Experts warn impacts could take time
Daniel Costa, who spent 34 years at the EPA and led its air quality research program, said public health has historically been the foundation of air pollution standards.
“The Clean Air Act specifically said when we establish standards, it would be built on the best available science,” Costa said.
Costa said reducing the role of health benefits in policymaking could make it easier to weaken pollution rules.
“It absolutely could be used to erode the confidence in the standard-making process,” Costa said.
He said health impacts would likely develop gradually.
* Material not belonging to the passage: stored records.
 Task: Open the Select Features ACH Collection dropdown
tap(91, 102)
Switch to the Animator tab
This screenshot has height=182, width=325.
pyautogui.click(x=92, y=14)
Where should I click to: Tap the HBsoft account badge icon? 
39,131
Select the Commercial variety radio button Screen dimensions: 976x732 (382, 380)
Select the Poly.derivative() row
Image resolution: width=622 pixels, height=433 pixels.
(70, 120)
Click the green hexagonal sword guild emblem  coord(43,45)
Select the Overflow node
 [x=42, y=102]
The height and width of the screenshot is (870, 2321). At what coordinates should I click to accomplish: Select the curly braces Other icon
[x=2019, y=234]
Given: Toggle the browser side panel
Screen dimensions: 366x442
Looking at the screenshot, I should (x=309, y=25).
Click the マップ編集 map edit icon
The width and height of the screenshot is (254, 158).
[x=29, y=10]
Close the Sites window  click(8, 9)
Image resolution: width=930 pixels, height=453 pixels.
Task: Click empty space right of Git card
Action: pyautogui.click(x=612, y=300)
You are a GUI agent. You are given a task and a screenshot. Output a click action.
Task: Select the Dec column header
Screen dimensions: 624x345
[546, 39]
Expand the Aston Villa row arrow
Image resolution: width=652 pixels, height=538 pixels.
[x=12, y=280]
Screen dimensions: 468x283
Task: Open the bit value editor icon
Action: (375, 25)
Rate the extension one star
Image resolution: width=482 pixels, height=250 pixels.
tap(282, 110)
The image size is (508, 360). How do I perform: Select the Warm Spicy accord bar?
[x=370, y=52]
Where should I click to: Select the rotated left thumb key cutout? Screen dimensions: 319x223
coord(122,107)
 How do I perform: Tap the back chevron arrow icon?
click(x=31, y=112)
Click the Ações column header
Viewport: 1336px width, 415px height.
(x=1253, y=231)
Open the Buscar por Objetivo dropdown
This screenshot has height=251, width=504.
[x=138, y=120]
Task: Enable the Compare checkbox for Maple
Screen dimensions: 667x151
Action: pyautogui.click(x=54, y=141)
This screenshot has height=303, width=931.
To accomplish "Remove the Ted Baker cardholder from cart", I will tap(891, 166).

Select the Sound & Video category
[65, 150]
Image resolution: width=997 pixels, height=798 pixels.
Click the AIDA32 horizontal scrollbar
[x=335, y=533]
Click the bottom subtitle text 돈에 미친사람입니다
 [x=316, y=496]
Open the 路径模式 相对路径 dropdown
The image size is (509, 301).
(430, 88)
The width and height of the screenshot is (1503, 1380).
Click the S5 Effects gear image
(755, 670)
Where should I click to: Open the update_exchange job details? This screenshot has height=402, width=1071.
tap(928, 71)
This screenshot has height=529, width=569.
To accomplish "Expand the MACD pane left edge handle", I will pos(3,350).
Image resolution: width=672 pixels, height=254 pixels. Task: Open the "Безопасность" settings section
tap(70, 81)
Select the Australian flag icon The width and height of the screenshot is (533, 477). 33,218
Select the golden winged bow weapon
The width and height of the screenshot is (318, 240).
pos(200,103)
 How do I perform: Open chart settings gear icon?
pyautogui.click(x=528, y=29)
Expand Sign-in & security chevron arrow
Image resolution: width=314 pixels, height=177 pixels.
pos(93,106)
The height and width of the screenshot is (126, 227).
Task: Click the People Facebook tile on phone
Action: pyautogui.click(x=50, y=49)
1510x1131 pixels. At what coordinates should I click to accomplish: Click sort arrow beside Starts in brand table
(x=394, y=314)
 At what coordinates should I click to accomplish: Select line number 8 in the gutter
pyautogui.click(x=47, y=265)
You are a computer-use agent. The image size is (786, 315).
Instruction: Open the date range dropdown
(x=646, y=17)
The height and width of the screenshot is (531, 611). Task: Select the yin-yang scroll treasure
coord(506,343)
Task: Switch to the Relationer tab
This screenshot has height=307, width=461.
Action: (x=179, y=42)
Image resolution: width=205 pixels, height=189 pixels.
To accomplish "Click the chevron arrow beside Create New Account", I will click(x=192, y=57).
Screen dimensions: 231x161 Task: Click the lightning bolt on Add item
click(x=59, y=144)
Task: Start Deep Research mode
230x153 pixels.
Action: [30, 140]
“Hospitalizations and asthma episodes will slowly begin to creep up,” Costa said. “None of this happens overnight.”
Climate implications
The changes also carry broader implications for climate change, which scientists increasingly describe as a public health issue.
Transportation and power generation remain among the largest sources of U.S. greenhouse gas emissions. Rising global temperatures are linked to more extreme heat, worsening wildfire smoke, stronger storms and longer allergy seasons — all of which can worsen respiratory illness.
“These are scary times,” Green said. “It may get to some people slower, but it will affect everyone.”
Weighing costs and lives
Supporters of deregulation say environmental rules are too costly for businesses. Green sees the tradeoff differently.
“I don’t feel that environmental concerns are costly if you value life and the sustainability of the planet,” Green said.
She said the long-term cost of failing to protect air quality is clear.
“In the long run, it is human life,” Green said.
When asked what she would tell policymakers, her answer was personal.
“What if it was your family? What if it was your child that were at risk?” Green said. “How would you vote then?”
Legal challenges are expected to determine whether the EPA’s rollback stands. For people with asthma and lung disease, the outcome could shape the air they breathe for years to come.